HtmlUnit(一)Fix File handler bug

HtmlUnit(一)Fix File handler bug

MainPage
http://htmlunit.sourceforge.net/

document
http://www.w3.org/TR/html401/interact/forms.html#adef-tabindex

Our version is htmlunit2.6. After we used this opensource project, we came across a problem about 'file handler leak'.
Our system will throw 'too many open files' exception, and we are sure that it is caused by the TCP status CLOSE_WAIT. Our TCP status CLOSE_WAIT will increase from jboss start, and
it will never stop to a stable status.

The log from the server told us there were many connections URLs like this:
TCP yo-in-f190.ie100.net:http (CLOSE_WAIT)
TCP iad04s01-in-f99.ie100.net:http (CLOSE_WAIT)
TCP a72-246-208-9.deploy.akamaitechnologies.com:http (CLOSE_WAIT)
TCP a72-246-113-163.deploy.akamaitechnologies.com:http (CLOSE_WAIT)

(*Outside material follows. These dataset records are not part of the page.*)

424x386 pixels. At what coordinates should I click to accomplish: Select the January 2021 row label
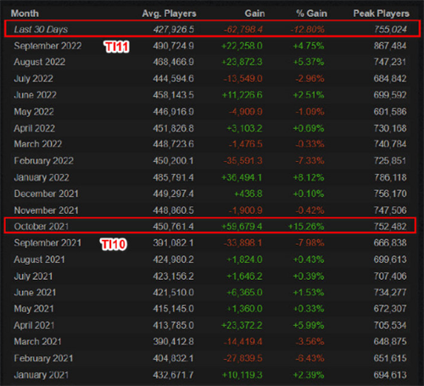42,375
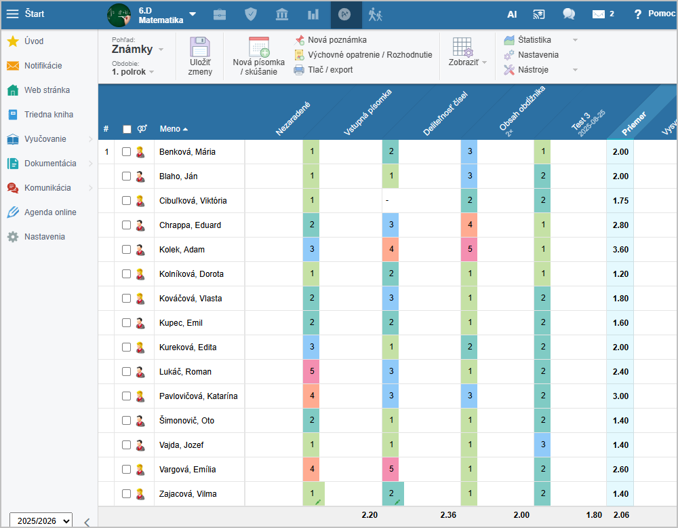Viewport: 678px width, 528px height.
Task: Click the screen cast icon in header
Action: pos(539,14)
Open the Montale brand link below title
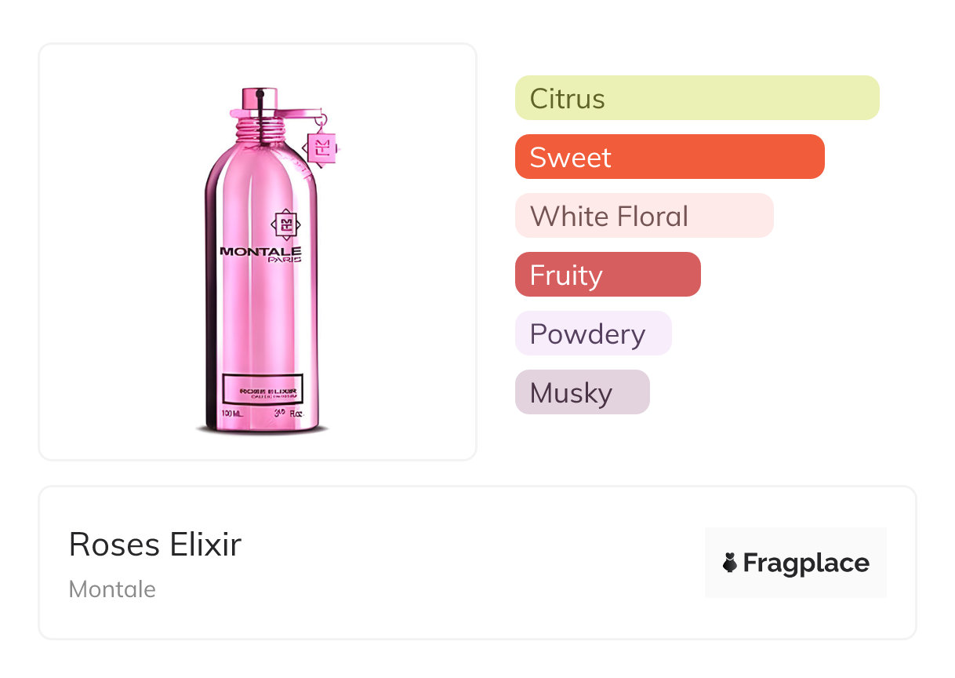The width and height of the screenshot is (955, 678). pyautogui.click(x=112, y=589)
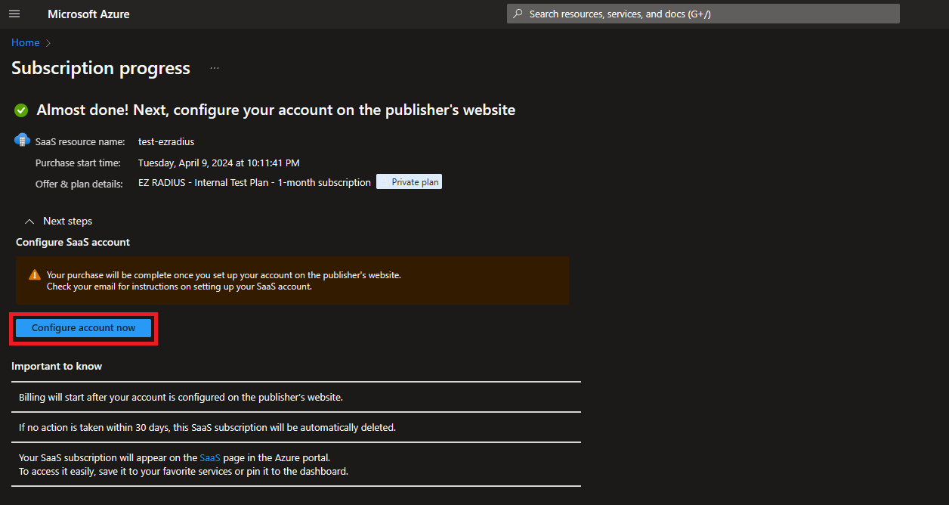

we have done some changes about the server settings.
1. We modified the configuration of TCP_KEEPALIVE_TIME to a short value 1800 seconds.
I changed /etc/sysctl.conf by adding the following lines in the /etc/sysctl.conf and restart the newwork on my test Linux server.
net.ipv4.tcp_keepalive_time = 600
net.ipv4.tcp_keepalive_probes = 2
net.ipv4.tcp_keepalive_intvl = 2
2. We increased the ulimit=8000 to handle more files.

But that did work well. It can not fix the problem. After that, we think it is the problem of htmlunit itself.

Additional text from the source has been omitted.